Red flags / pitfalls
- Anchoring on "minor": the single most dangerous error. Epigastric pain is pre-eclampsia until proven otherwise; calf pain is VTE until excluded; breathlessness needs a cause before it is called physiological.
- Skipping the BP and urine dipstick because the complaint sounds trivial — this is how pre-eclampsia is missed.
- NSAIDs in pregnancy for backache or cramps — avoid, especially the third trimester (ductal constriction, oligohydramnios). Use paracetamol.
- Over-investigation and over-medication of genuinely physiological symptoms — wastes resources and medicalises normality; reassurance is a treatment.
- Mislabelling hyperemesis as morning sickness — failing to check ketones and weight, and missing dehydration, electrolyte derangement and the (rare but devastating) Wernicke's encephalopathy from unsupplemented glucose.
- Dismissing the woman's distress — calling symptoms "just pregnancy" breaches respectful-care and loses the chance to detect the antenatal depression hiding behind fatigue and poor sleep.
- Forgetting drug and HIV context — attributing all GI symptoms to NVP when ART side-effects or an opportunistic infection may be responsible.
- Treating new third-trimester "frequency/dysuria" casually — exclude UTI/pyelonephritis, a recognised cause of preterm labour and maternal sepsis.
- Ignoring sudden, facial or rapidly progressive oedema — physiological dependent oedema is gradual; sudden facial/hand swelling points to pre-eclampsia.
Evidence anchors
- NDoH National Integrated Maternal and Perinatal Care Guideline (NDoH, 2024) — the South African source of truth for the antenatal package, visit schedule, screening and referral levels.

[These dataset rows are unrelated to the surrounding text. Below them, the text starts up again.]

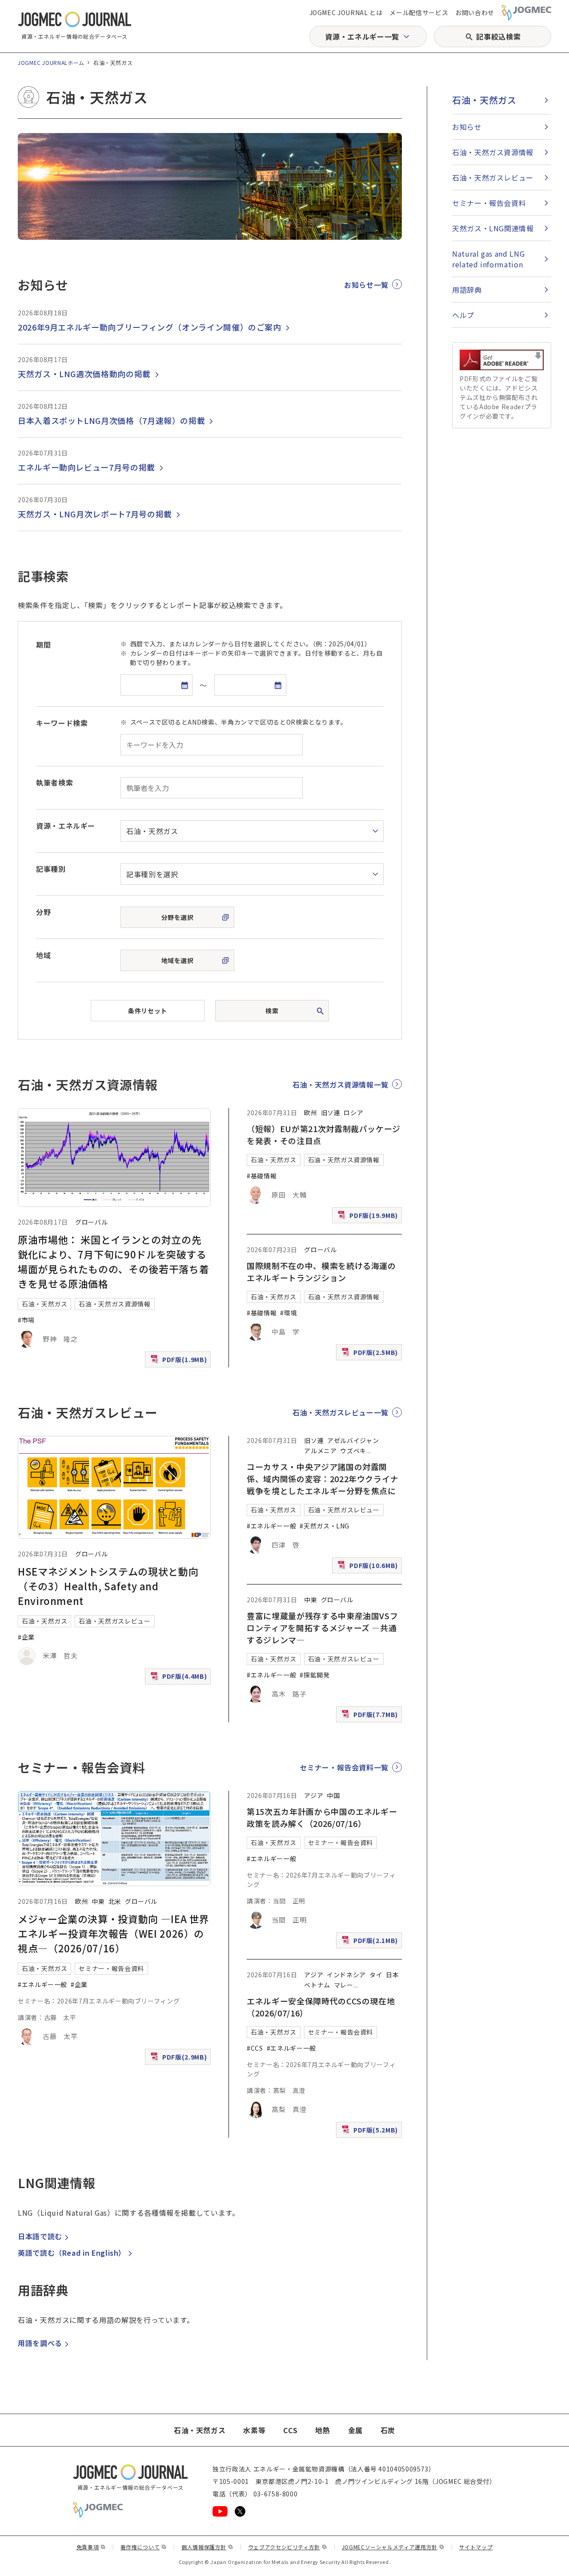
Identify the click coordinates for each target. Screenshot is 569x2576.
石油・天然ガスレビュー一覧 (341, 1412)
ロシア (353, 1112)
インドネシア (346, 1974)
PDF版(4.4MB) (179, 1678)
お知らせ (467, 126)
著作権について (143, 2547)
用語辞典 (467, 289)
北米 (114, 1901)
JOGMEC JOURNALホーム (51, 62)
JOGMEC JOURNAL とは (346, 12)
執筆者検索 (54, 782)
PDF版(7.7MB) (371, 1716)
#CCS (255, 2048)
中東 (310, 1599)
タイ (375, 1974)
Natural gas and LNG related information (488, 259)
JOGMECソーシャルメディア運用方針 (393, 2547)
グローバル (91, 1221)
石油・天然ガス (44, 1303)
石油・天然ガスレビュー (114, 1621)
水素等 (254, 2430)
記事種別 (51, 868)
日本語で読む (40, 2236)
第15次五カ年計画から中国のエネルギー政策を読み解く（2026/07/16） (322, 1817)
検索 (271, 1010)
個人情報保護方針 (207, 2547)
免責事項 (91, 2547)
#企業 (26, 1637)
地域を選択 (177, 960)
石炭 (388, 2430)
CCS (290, 2430)
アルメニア (320, 1450)
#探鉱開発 (314, 1674)
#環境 (288, 1312)
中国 (333, 1795)
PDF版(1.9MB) (179, 1361)
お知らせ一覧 (366, 284)
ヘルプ (463, 315)
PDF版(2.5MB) (371, 1354)
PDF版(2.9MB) (179, 2058)
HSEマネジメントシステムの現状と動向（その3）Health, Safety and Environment (108, 1586)
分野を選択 (177, 917)
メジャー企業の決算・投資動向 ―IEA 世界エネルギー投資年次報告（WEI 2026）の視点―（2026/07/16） (113, 1933)
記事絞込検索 (498, 36)
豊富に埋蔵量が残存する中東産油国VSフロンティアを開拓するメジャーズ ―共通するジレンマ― (322, 1627)
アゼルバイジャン (353, 1440)
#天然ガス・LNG (324, 1525)
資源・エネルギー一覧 (362, 36)
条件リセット (147, 1010)
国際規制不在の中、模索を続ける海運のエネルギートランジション (321, 1271)
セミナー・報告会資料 (111, 1968)
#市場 (26, 1319)
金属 (355, 2430)
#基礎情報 (261, 1175)
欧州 (310, 1112)
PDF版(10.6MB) (369, 1567)
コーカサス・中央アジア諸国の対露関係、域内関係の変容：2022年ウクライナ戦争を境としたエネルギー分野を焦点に (322, 1478)
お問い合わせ (474, 12)
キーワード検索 (62, 723)
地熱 (322, 2430)
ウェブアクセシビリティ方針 (287, 2547)
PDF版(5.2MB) (371, 2131)
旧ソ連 (331, 1112)
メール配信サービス (418, 12)
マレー (343, 1984)
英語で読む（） (72, 2252)
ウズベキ (353, 1450)
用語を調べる (40, 2343)
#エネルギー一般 (271, 1525)
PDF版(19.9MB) (369, 1217)
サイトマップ (476, 2547)
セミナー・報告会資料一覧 (344, 1767)
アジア (313, 1795)
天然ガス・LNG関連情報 (493, 228)
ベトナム (317, 1984)
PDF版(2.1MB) (371, 1942)
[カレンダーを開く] (184, 685)
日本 (392, 1974)
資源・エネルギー (65, 825)
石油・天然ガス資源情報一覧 (341, 1084)
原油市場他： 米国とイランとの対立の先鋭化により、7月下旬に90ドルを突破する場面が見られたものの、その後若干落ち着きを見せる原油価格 (113, 1261)
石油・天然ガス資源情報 (114, 1303)
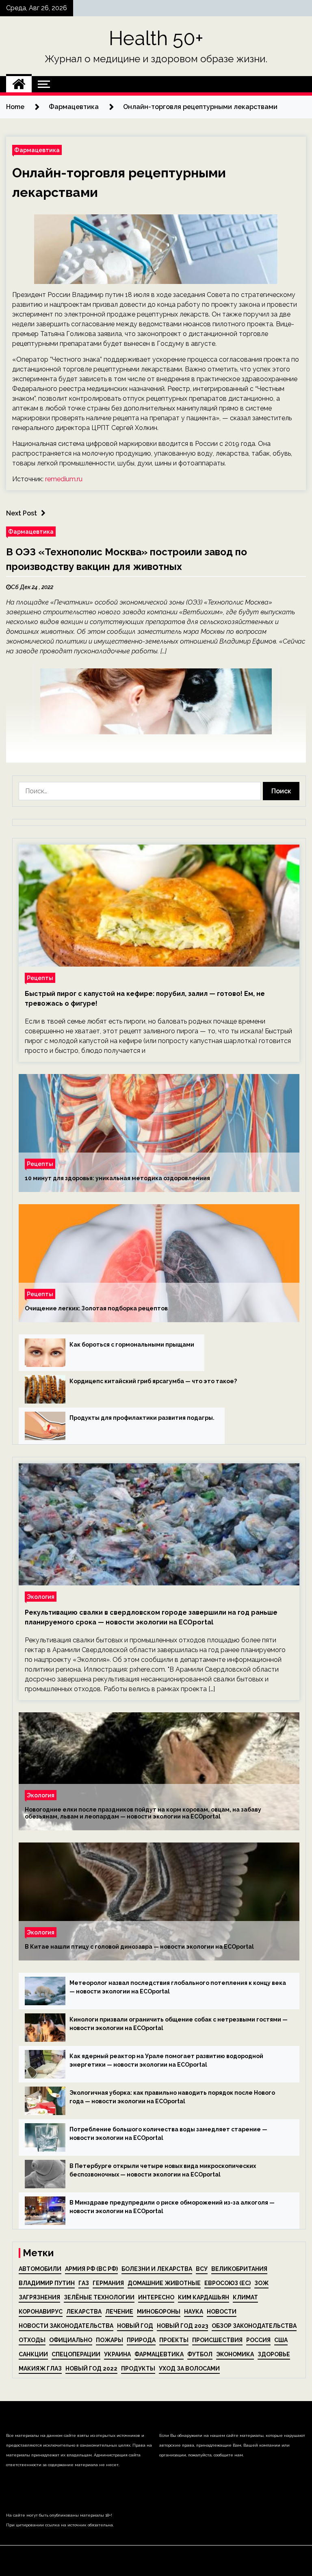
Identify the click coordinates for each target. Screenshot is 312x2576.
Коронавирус (41, 2311)
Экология (40, 1596)
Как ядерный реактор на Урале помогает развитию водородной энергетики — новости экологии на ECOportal (166, 2060)
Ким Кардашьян (203, 2297)
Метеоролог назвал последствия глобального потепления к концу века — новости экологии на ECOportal (177, 1987)
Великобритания (239, 2269)
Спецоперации (76, 2354)
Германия (108, 2283)
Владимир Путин (47, 2283)
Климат (245, 2297)
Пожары (109, 2340)
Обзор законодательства (254, 2326)
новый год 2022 (91, 2368)
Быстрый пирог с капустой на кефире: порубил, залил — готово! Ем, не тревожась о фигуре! (145, 998)
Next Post (21, 513)
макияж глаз (40, 2368)
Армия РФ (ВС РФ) (91, 2269)
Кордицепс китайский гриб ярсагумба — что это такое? (153, 1381)
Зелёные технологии (99, 2297)
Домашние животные (164, 2283)
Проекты (173, 2340)
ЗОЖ (261, 2283)
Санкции (33, 2354)
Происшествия (217, 2340)
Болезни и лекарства (156, 2269)
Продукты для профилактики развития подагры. (141, 1418)
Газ (83, 2283)
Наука (193, 2311)
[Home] (19, 84)
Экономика (235, 2354)
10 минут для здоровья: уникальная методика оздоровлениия (117, 1178)
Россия (258, 2340)
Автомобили (40, 2269)
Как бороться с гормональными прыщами (131, 1344)
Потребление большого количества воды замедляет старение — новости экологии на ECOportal (168, 2133)
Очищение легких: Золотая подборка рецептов (96, 1308)
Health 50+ (156, 38)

- South African EML (primary-care and hospital level, current edition) — source for the specific antiemetic, antacid and analgesic agents and doses; confirm before prescribing.
- NICE NG201 — Antenatal care (2021) — recommendations on common symptoms in pregnancy, including reassurance and stepped management of nausea and vomiting, heartburn/reflux, constipation, haemorrhoids and pelvic-girdle pain.

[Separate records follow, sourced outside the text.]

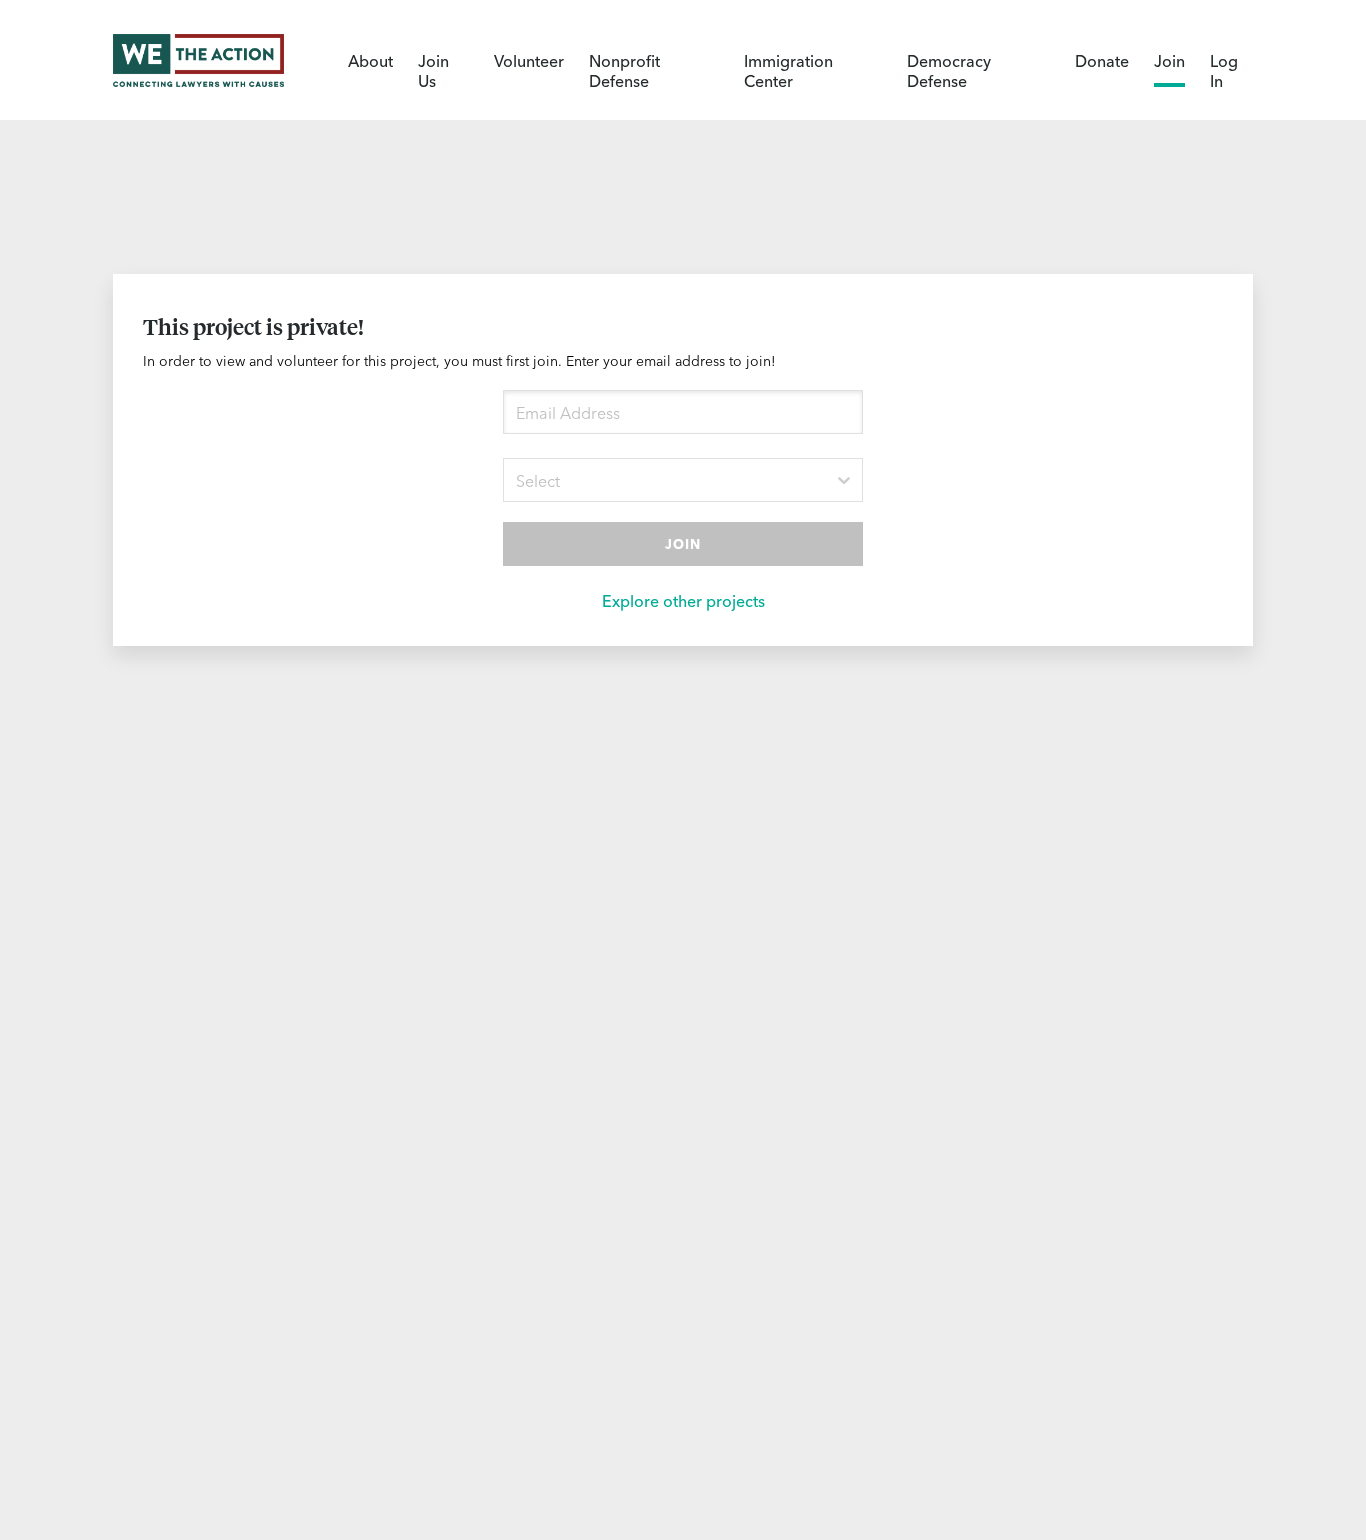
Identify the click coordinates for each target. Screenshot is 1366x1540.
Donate (1102, 60)
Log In (1224, 70)
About (370, 60)
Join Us (433, 70)
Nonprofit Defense (624, 70)
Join (1169, 60)
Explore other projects (683, 600)
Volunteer (529, 60)
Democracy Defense (949, 70)
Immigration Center (788, 70)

- RCOG Green-top Guideline No. 69 — Hyperemesis gravidarum — for the severe end of the NVP spectrum, including PUQE-graded severity and escalation (the boundary where NVP stops being a minor complaint).

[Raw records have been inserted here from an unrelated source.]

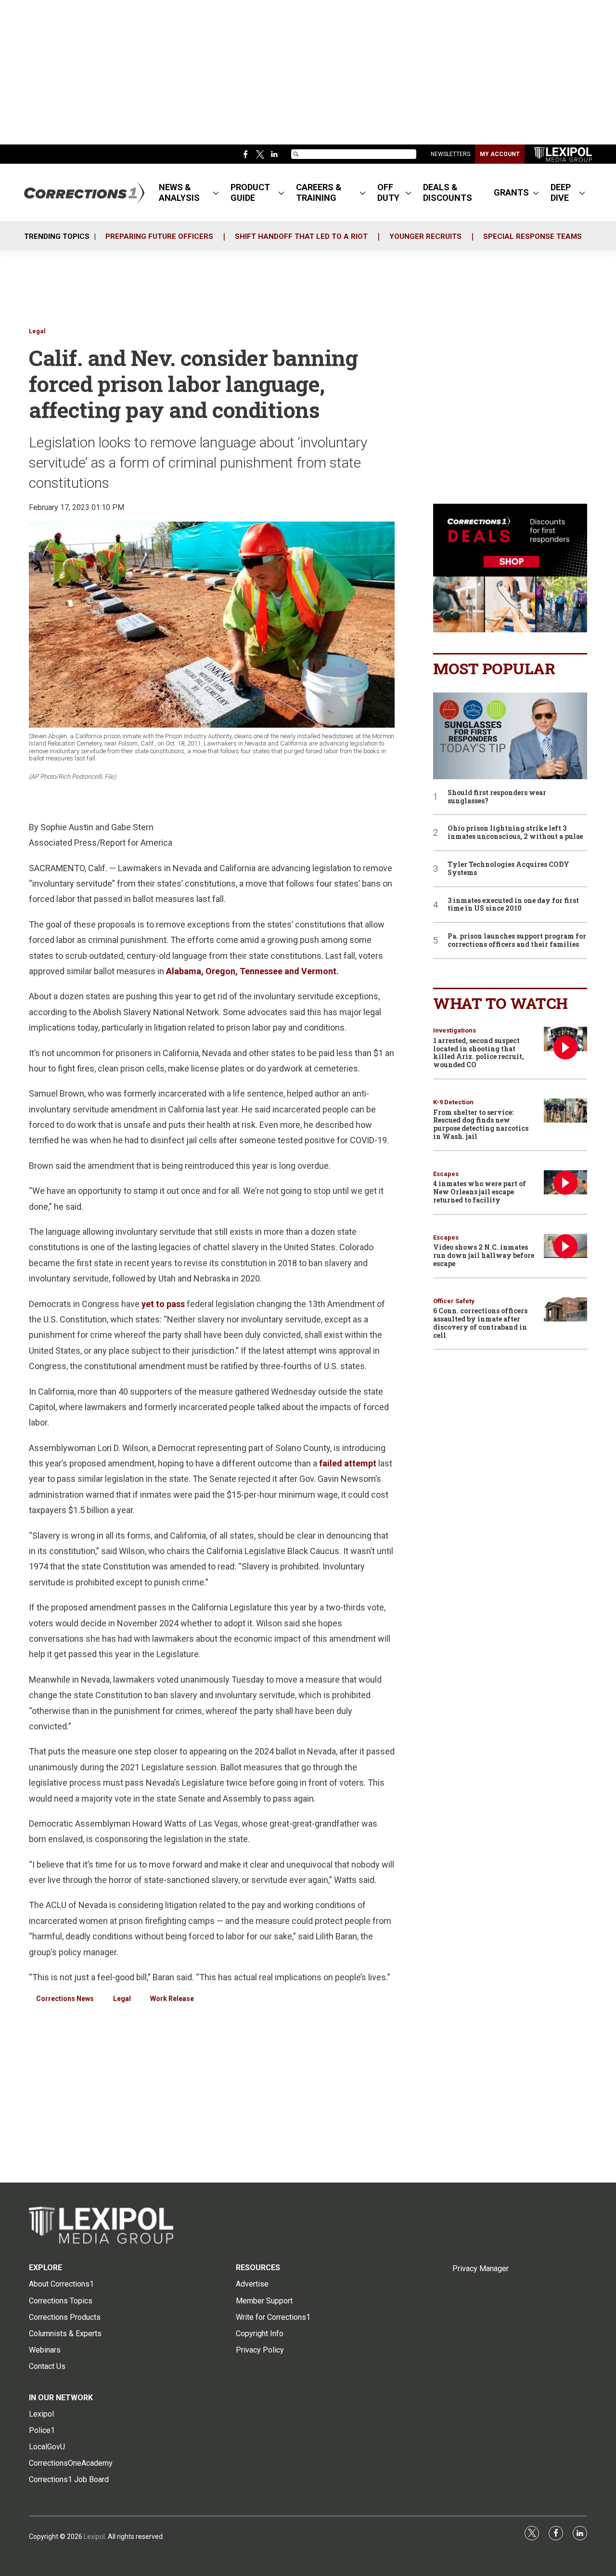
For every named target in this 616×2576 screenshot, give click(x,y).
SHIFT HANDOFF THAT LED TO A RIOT (301, 236)
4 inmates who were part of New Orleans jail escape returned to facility (479, 1191)
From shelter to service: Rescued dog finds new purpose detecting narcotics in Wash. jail (480, 1124)
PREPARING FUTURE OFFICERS (159, 236)
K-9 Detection (453, 1102)
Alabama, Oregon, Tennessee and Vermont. (252, 971)
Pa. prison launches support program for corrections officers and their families (517, 940)
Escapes (446, 1173)
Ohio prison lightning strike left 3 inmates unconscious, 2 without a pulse (515, 832)
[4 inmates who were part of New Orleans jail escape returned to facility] (565, 1182)
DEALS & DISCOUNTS (447, 192)
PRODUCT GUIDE (250, 192)
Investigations (454, 1030)
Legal (37, 331)
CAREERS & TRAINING (319, 192)
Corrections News (65, 1998)
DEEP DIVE (561, 192)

- NICE NG133 — Hypertension in pregnancy (2019) and pre-eclampsia-and-hellp — for the pre-eclampsia mimic of "third-trimester heartburn"/epigastric pain.
- SA ART / HIV Consolidated Guidelines (current) and hiv-in-pregnancy — context for GI symptoms in women on ART.
- Saving Mothers / NCCEMD (latest triennium) — reinforces that hypertension and VTE (among the conditions that can hide behind minor complaints) are leading SA maternal-death causes, justifying the BP/dipstick discipline at every visit.
Author's note on hedged facts: prevalence figures (NVP ~70–80%), NVP timing (onset <9 weeks, peak ~9–11 weeks, resolution ~16–20 weeks), the >5% weight-loss threshold for hyperemesis, the GDF15 mechanism, the third-trimester NSAID caution, and the specific stepwise drug choices are stated as standard textbook teaching and are not individually line-itemed in docs/VERIFIED-SOURCES.md; exact agents and doses must be confirmed against the current SA EML / NDoH 5th-ed guideline before clinical use.